[START OF Stored records]

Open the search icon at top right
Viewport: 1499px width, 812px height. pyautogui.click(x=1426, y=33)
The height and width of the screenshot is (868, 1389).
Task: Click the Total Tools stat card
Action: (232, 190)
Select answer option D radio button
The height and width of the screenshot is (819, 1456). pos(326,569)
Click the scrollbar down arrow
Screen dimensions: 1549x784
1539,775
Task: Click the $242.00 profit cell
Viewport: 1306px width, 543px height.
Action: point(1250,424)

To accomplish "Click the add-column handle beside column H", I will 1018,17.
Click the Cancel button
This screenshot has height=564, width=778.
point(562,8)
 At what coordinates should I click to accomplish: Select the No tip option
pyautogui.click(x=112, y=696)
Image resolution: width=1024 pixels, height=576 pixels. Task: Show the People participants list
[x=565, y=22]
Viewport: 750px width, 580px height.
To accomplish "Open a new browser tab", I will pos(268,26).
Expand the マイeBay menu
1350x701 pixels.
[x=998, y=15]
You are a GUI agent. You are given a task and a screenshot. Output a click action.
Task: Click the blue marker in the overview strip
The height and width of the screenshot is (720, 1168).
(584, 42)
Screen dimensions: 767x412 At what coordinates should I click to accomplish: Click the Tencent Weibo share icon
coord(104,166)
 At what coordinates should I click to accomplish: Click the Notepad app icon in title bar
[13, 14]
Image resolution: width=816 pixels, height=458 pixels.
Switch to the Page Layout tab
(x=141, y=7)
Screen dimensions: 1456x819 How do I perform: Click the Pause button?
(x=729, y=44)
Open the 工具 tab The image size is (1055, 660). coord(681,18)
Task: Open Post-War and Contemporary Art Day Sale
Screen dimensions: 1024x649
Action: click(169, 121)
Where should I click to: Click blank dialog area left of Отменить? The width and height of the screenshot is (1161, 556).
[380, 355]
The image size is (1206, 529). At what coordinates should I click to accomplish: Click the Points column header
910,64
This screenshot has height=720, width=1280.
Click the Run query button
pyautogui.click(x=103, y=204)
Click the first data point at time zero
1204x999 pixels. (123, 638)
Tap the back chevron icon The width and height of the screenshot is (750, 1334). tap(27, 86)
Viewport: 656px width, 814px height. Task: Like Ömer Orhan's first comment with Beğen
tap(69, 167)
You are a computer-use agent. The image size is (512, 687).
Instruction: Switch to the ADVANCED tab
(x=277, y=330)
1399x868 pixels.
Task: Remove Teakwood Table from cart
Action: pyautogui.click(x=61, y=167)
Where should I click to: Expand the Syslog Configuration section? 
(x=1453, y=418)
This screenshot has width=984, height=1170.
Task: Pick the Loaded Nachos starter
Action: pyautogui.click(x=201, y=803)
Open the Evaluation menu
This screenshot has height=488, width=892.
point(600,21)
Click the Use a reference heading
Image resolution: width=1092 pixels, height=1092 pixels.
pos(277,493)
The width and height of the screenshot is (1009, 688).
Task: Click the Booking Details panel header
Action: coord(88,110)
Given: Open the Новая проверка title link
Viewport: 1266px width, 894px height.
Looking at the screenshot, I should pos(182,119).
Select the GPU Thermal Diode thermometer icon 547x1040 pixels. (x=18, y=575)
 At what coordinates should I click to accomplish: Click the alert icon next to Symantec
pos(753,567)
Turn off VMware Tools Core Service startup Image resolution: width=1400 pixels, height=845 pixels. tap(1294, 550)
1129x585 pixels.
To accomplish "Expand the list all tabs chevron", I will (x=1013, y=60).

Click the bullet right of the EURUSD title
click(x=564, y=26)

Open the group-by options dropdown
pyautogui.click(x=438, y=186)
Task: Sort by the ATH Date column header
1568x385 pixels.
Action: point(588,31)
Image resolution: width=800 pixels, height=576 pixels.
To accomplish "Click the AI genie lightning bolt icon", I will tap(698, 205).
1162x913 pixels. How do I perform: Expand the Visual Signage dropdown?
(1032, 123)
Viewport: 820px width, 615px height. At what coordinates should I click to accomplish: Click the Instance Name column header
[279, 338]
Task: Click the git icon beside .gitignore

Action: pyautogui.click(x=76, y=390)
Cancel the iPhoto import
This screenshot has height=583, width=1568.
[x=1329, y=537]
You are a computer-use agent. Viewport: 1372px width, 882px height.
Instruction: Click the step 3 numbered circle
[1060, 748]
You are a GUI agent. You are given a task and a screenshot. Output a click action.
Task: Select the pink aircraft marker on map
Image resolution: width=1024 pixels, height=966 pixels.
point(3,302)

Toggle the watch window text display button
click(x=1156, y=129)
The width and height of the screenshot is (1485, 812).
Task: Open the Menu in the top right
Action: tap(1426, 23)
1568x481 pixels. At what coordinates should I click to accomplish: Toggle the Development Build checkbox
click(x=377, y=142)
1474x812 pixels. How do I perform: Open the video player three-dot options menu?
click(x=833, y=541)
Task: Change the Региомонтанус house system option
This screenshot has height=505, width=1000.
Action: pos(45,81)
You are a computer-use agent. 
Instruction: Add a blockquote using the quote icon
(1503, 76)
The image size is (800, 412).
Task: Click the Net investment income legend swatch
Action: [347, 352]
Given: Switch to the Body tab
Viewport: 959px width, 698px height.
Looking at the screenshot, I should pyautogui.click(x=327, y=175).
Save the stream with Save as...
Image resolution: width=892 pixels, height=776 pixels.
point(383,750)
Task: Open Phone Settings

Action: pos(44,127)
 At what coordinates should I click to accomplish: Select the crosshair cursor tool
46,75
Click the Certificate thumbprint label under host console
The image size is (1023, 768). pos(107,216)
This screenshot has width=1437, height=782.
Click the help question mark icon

[END OF Stored records]

Written task
Rescale the records from the line with "At what coordinates should I click to accomplish: Select the No" to the line with "[x=565, y=22]", inclusive, and write them all out again with their requests. Multiply every coordinate in the answers by 2.3 and round to whole numbers, with halves rounding up.

Exercise result
 At what coordinates should I click to accomplish: Select the No tip option
pyautogui.click(x=258, y=1601)
Image resolution: width=1024 pixels, height=576 pixels. Task: Show the People participants list
[x=1300, y=51]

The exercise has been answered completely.